Florida authorities announced a separate lawsuit, challenging the service's spokeswoman, Youree Dell Harris, known as "Miss Cleo," to prove that she really is a renowned shaman from Jamaica.

A person who answered a gate intercom at Harris' home west of Fort Lauderdale on Thursday said Harris had no comment. A lawyer for the service, Sean Moynihan, said, "The only unfair and irresponsible practices involved in the lawsuit are those of the FTC."

The two Fort Lauderdale, Fla., companies behind the telephone psychic reading service, Access Resource Services Inc. and Psychic Readers Network, have also been sued by Arkansas, Illinois, Missouri, New York, North Carolina, Oklahoma, Pennsylvania and Wisconsin.

The FTC complaint, filed Wednesday in the District Court for the Southern District of Florida, accuses the service of misdeeds including false promises of free psychic readings, tricky billing tactics to squeeze money out of consumers and unrelenting and abusive telemarketing calls.

"Considering the laundry list of unfair and deceptive practices in this case, it's a mystery to us why Miss Cleo and her employers haven't seen this coming," said Howard Beales, the agency's director of consumer protection.
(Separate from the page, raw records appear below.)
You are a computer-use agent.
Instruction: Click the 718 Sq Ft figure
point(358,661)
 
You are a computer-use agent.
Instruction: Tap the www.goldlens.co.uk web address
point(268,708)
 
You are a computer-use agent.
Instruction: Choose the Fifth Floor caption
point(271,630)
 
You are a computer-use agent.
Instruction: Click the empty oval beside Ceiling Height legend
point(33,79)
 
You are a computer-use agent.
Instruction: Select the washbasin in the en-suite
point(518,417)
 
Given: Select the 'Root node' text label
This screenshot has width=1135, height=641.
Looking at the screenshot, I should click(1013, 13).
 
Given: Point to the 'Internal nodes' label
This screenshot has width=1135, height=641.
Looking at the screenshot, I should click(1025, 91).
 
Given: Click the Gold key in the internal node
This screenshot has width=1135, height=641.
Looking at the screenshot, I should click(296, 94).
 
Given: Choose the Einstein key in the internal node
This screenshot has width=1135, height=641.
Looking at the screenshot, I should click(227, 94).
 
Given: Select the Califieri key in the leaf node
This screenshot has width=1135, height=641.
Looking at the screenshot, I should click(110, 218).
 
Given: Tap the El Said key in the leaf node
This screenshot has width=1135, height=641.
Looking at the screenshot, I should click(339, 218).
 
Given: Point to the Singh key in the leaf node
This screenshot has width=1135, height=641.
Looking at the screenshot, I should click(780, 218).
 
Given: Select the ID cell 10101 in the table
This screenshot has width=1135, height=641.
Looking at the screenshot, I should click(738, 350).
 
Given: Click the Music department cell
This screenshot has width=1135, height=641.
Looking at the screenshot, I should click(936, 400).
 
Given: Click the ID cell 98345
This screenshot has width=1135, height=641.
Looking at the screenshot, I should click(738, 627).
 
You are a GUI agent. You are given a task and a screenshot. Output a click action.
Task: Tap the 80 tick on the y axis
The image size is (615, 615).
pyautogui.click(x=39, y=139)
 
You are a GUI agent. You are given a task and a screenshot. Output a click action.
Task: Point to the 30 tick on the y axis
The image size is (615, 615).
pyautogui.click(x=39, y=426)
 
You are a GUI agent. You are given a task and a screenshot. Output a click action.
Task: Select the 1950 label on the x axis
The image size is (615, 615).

He said the FTC acted after getting more than 2,000 consumer complaints.

Moynihan said the complaints are a "handful" out of millions of satisfied callers and that the service would fight the charges.

Beales said the service promises a free psychic reading, but when consumers call a toll-free number they are directed to a 1-900 number charging $4.99 per minute.

An average call costs more than $60, Beales said, noting that nearly 6 million people have called the service. A telephone bill running into the hundreds of dollars is the first sign for many callers that they are being charged.